Born in 1932 in Lancashire, the have-not region of England, Michael Smith grew up in a working class world populated largely by coal miners and factory workers with rough manners and a dialect considered comical and uncouth. By passing an examination at the age of eleven he qualified for a grammar school that would prepare him for university entrance. As the son of a market gardener, Smith was keenly aware of his lower social status when he entered an elite school. He emerged from his seven-year ordeal with a deep-rooted social insecurity and a first-rate education. Smith's writing skills made him an expert in drawing up grant proposals-an invaluable asset in the operation of a science laboratory.
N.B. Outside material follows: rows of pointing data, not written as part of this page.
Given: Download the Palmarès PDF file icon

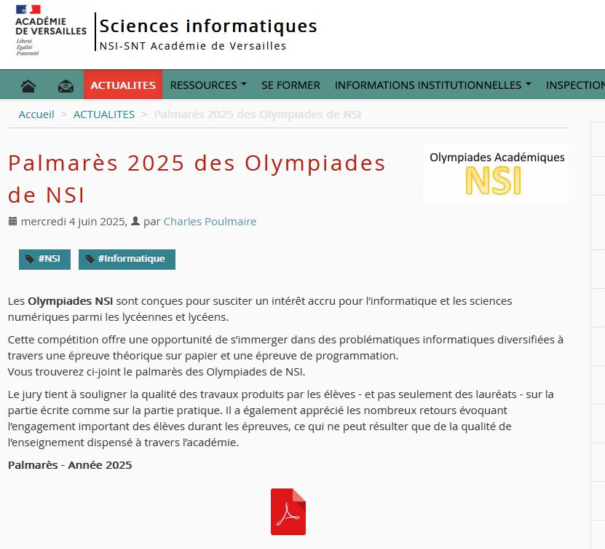Looking at the screenshot, I should pos(288,512).
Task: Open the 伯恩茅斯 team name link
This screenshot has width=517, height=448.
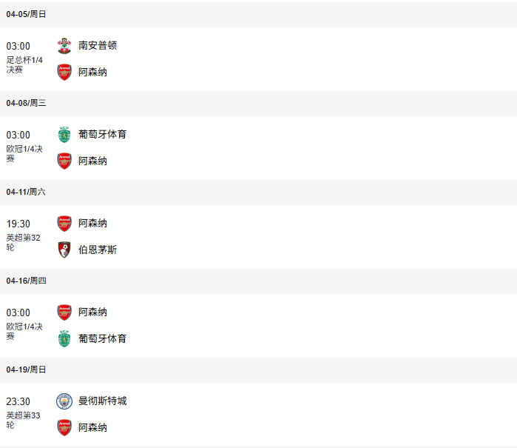Action: click(98, 250)
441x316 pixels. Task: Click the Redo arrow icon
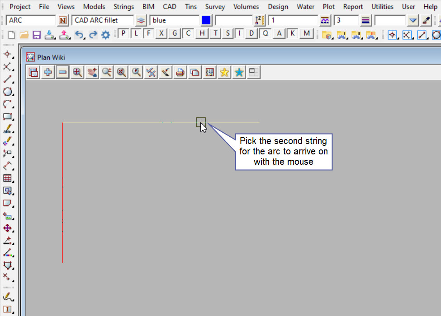pos(93,35)
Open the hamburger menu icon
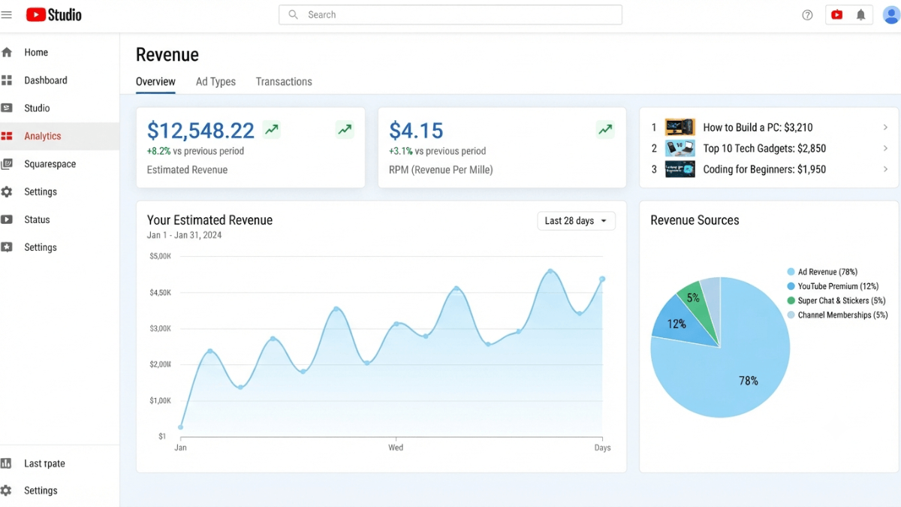Screen dimensions: 901x507 coord(7,14)
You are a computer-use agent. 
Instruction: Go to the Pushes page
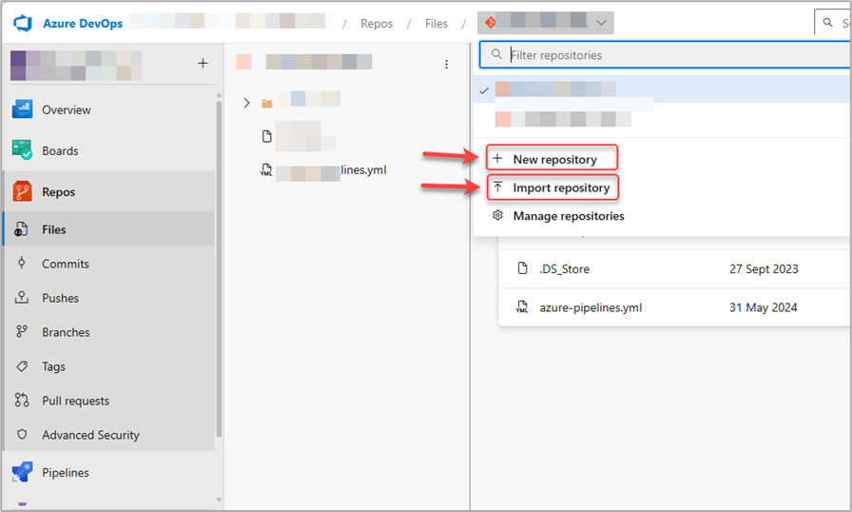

Smith's ability in the sciences qualified him for Cambridge, but he did not have the required Latin credit. He went instead to nearby Manchester where his work was less than brilliant. With a second-class degree, he was admitted into the doctoral program and completed the degree with the all-too-familiar agony caused by an absentee and otherwise uncooperative dissertation supervisor. Possibly that experience accounted for his conscientiousness when he became a supervisor to others.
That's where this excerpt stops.